• _YOUR ASSIGNMENT_:
The answer must match the material word for word, with every line included.

==*==

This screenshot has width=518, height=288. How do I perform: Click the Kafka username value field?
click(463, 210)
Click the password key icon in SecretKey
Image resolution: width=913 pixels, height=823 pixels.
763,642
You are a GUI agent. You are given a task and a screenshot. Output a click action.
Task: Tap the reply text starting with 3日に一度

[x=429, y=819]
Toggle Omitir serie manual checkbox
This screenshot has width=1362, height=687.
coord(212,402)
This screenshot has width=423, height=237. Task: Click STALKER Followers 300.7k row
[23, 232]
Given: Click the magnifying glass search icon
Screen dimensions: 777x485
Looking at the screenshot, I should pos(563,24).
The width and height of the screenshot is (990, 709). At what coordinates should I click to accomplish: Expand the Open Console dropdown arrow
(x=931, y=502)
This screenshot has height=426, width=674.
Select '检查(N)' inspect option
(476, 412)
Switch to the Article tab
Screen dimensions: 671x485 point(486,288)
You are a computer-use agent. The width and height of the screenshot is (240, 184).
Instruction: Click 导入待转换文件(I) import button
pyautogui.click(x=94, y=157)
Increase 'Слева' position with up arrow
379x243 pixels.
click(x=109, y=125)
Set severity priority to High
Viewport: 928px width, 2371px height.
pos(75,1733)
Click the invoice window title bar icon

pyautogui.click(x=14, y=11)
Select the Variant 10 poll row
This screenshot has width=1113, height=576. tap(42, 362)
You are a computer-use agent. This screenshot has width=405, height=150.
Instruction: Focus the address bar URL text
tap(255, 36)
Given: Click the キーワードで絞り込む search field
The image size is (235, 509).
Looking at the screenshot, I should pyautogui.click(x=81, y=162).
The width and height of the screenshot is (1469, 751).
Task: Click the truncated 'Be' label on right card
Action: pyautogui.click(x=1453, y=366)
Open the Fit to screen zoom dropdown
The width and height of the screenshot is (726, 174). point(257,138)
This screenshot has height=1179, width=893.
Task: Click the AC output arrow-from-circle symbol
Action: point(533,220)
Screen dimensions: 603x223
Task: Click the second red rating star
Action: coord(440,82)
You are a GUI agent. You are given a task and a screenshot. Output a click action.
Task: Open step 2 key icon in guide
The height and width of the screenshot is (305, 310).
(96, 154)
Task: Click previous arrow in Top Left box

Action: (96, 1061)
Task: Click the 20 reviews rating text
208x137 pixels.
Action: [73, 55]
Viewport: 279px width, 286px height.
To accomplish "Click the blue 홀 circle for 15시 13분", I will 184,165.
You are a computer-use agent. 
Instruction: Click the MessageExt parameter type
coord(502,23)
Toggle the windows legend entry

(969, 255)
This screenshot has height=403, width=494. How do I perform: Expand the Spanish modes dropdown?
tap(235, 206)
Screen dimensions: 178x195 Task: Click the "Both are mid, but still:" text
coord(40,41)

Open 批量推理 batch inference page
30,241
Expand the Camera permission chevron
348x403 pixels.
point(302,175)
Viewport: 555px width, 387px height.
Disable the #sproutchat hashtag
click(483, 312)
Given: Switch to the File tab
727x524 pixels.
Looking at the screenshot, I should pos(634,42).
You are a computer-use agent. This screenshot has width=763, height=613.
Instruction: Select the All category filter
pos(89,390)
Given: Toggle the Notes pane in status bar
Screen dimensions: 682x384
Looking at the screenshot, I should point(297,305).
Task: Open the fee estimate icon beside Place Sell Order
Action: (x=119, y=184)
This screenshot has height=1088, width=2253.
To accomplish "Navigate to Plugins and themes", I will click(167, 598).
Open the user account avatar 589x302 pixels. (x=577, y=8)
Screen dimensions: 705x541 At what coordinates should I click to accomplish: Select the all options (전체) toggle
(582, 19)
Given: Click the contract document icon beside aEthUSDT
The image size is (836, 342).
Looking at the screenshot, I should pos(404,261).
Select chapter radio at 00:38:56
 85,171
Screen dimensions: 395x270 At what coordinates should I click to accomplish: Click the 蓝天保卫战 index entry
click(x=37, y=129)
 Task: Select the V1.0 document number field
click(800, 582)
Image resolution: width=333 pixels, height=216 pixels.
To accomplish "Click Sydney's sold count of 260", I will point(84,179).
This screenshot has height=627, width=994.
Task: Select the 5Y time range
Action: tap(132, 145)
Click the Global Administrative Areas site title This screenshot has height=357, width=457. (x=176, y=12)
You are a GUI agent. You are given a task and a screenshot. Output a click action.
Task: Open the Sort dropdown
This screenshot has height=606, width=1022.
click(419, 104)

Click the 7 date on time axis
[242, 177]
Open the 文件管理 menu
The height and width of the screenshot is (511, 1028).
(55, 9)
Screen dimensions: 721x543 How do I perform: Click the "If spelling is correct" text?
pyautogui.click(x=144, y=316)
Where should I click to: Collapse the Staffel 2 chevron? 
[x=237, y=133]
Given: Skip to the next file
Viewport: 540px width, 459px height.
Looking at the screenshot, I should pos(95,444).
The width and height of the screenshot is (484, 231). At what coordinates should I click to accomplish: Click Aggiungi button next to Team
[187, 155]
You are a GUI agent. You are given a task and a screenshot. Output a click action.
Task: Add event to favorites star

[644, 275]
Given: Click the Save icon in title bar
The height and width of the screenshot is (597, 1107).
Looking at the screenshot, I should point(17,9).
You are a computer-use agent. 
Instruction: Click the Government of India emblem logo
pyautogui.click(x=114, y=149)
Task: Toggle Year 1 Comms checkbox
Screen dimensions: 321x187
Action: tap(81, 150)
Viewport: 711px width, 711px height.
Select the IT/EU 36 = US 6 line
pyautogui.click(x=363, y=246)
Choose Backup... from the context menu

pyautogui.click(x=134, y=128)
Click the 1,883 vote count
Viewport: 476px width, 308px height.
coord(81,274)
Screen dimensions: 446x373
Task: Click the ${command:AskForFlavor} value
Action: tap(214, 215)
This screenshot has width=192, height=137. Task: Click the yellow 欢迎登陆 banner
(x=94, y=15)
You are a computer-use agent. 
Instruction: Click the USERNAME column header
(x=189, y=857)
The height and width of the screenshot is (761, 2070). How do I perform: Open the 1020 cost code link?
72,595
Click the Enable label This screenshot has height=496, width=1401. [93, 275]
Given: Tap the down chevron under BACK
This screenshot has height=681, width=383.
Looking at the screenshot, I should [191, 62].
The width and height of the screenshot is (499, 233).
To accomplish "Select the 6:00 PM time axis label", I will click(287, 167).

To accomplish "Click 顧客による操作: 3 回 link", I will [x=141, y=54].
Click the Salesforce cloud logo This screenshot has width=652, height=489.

==*==

• _EXERCISE OUTPUT_:
This screenshot has width=518, height=288. How do I perform: Click the Kafka username value field?
click(463, 210)
Click the password key icon in SecretKey
Image resolution: width=913 pixels, height=823 pixels.
763,642
You are a GUI agent. You are given a task and a screenshot. Output a click action.
Task: Tap the reply text starting with 3日に一度

[x=429, y=819]
Toggle Omitir serie manual checkbox
This screenshot has width=1362, height=687.
coord(212,402)
This screenshot has width=423, height=237. Task: Click STALKER Followers 300.7k row
[23, 232]
Given: Click the magnifying glass search icon
Screen dimensions: 777x485
Looking at the screenshot, I should pos(563,24).
The width and height of the screenshot is (990, 709). At what coordinates should I click to accomplish: Expand the Open Console dropdown arrow
(x=931, y=502)
This screenshot has height=426, width=674.
Select '检查(N)' inspect option
(476, 412)
Switch to the Article tab
Screen dimensions: 671x485 point(486,288)
You are a computer-use agent. The width and height of the screenshot is (240, 184).
Instruction: Click 导入待转换文件(I) import button
pyautogui.click(x=94, y=157)
Increase 'Слева' position with up arrow
379x243 pixels.
click(x=109, y=125)
Set severity priority to High
Viewport: 928px width, 2371px height.
pos(75,1733)
Click the invoice window title bar icon

pyautogui.click(x=14, y=11)
Select the Variant 10 poll row
This screenshot has width=1113, height=576. tap(42, 362)
You are a computer-use agent. This screenshot has width=405, height=150.
Instruction: Focus the address bar URL text
tap(255, 36)
Given: Click the キーワードで絞り込む search field
The image size is (235, 509).
Looking at the screenshot, I should pyautogui.click(x=81, y=162).
The width and height of the screenshot is (1469, 751).
Task: Click the truncated 'Be' label on right card
Action: pyautogui.click(x=1453, y=366)
Open the Fit to screen zoom dropdown
The width and height of the screenshot is (726, 174). point(257,138)
This screenshot has height=1179, width=893.
Task: Click the AC output arrow-from-circle symbol
Action: point(533,220)
Screen dimensions: 603x223
Task: Click the second red rating star
Action: coord(440,82)
You are a GUI agent. You are given a task and a screenshot. Output a click action.
Task: Open step 2 key icon in guide
The height and width of the screenshot is (305, 310).
(96, 154)
Task: Click previous arrow in Top Left box

Action: (96, 1061)
Task: Click the 20 reviews rating text
208x137 pixels.
Action: [73, 55]
Viewport: 279px width, 286px height.
To accomplish "Click the blue 홀 circle for 15시 13분", I will 184,165.
You are a computer-use agent. 
Instruction: Click the MessageExt parameter type
coord(502,23)
Toggle the windows legend entry

(969, 255)
This screenshot has height=403, width=494. How do I perform: Expand the Spanish modes dropdown?
tap(235, 206)
Screen dimensions: 178x195 Task: Click the "Both are mid, but still:" text
coord(40,41)

Open 批量推理 batch inference page
30,241
Expand the Camera permission chevron
348x403 pixels.
point(302,175)
Viewport: 555px width, 387px height.
Disable the #sproutchat hashtag
click(483, 312)
Given: Switch to the File tab
727x524 pixels.
Looking at the screenshot, I should pos(634,42).
You are a computer-use agent. This screenshot has width=763, height=613.
Instruction: Select the All category filter
pos(89,390)
Given: Toggle the Notes pane in status bar
Screen dimensions: 682x384
Looking at the screenshot, I should point(297,305).
Task: Open the fee estimate icon beside Place Sell Order
Action: (x=119, y=184)
This screenshot has height=1088, width=2253.
To accomplish "Navigate to Plugins and themes", I will click(167, 598).
Open the user account avatar 589x302 pixels. (x=577, y=8)
Screen dimensions: 705x541 At what coordinates should I click to accomplish: Select the all options (전체) toggle
(582, 19)
Given: Click the contract document icon beside aEthUSDT
The image size is (836, 342).
Looking at the screenshot, I should pos(404,261).
Select chapter radio at 00:38:56
 85,171
Screen dimensions: 395x270 At what coordinates should I click to accomplish: Click the 蓝天保卫战 index entry
click(x=37, y=129)
 Task: Select the V1.0 document number field
click(800, 582)
Image resolution: width=333 pixels, height=216 pixels.
To accomplish "Click Sydney's sold count of 260", I will point(84,179).
This screenshot has height=627, width=994.
Task: Select the 5Y time range
Action: tap(132, 145)
Click the Global Administrative Areas site title This screenshot has height=357, width=457. (x=176, y=12)
You are a GUI agent. You are given a task and a screenshot. Output a click action.
Task: Open the Sort dropdown
This screenshot has height=606, width=1022.
click(419, 104)

Click the 7 date on time axis
[242, 177]
Open the 文件管理 menu
The height and width of the screenshot is (511, 1028).
(55, 9)
Screen dimensions: 721x543 How do I perform: Click the "If spelling is correct" text?
pyautogui.click(x=144, y=316)
Where should I click to: Collapse the Staffel 2 chevron? 
[x=237, y=133]
Given: Skip to the next file
Viewport: 540px width, 459px height.
Looking at the screenshot, I should pos(95,444).
The width and height of the screenshot is (484, 231). At what coordinates should I click to accomplish: Click Aggiungi button next to Team
[187, 155]
You are a GUI agent. You are given a task and a screenshot. Output a click action.
Task: Add event to favorites star

[644, 275]
Given: Click the Save icon in title bar
The height and width of the screenshot is (597, 1107).
Looking at the screenshot, I should point(17,9).
You are a computer-use agent. 
Instruction: Click the Government of India emblem logo
pyautogui.click(x=114, y=149)
Task: Toggle Year 1 Comms checkbox
Screen dimensions: 321x187
Action: tap(81, 150)
Viewport: 711px width, 711px height.
Select the IT/EU 36 = US 6 line
pyautogui.click(x=363, y=246)
Choose Backup... from the context menu

pyautogui.click(x=134, y=128)
Click the 1,883 vote count
Viewport: 476px width, 308px height.
coord(81,274)
Screen dimensions: 446x373
Task: Click the ${command:AskForFlavor} value
Action: tap(214, 215)
This screenshot has width=192, height=137. Task: Click the yellow 欢迎登陆 banner
(x=94, y=15)
You are a computer-use agent. 
Instruction: Click the USERNAME column header
(x=189, y=857)
The height and width of the screenshot is (761, 2070). How do I perform: Open the 1020 cost code link?
72,595
Click the Enable label This screenshot has height=496, width=1401. [93, 275]
Given: Tap the down chevron under BACK
This screenshot has height=681, width=383.
Looking at the screenshot, I should [191, 62].
The width and height of the screenshot is (499, 233).
To accomplish "Select the 6:00 PM time axis label", I will click(287, 167).

To accomplish "Click 顧客による操作: 3 回 link", I will [x=141, y=54].
Click the Salesforce cloud logo This screenshot has width=652, height=489.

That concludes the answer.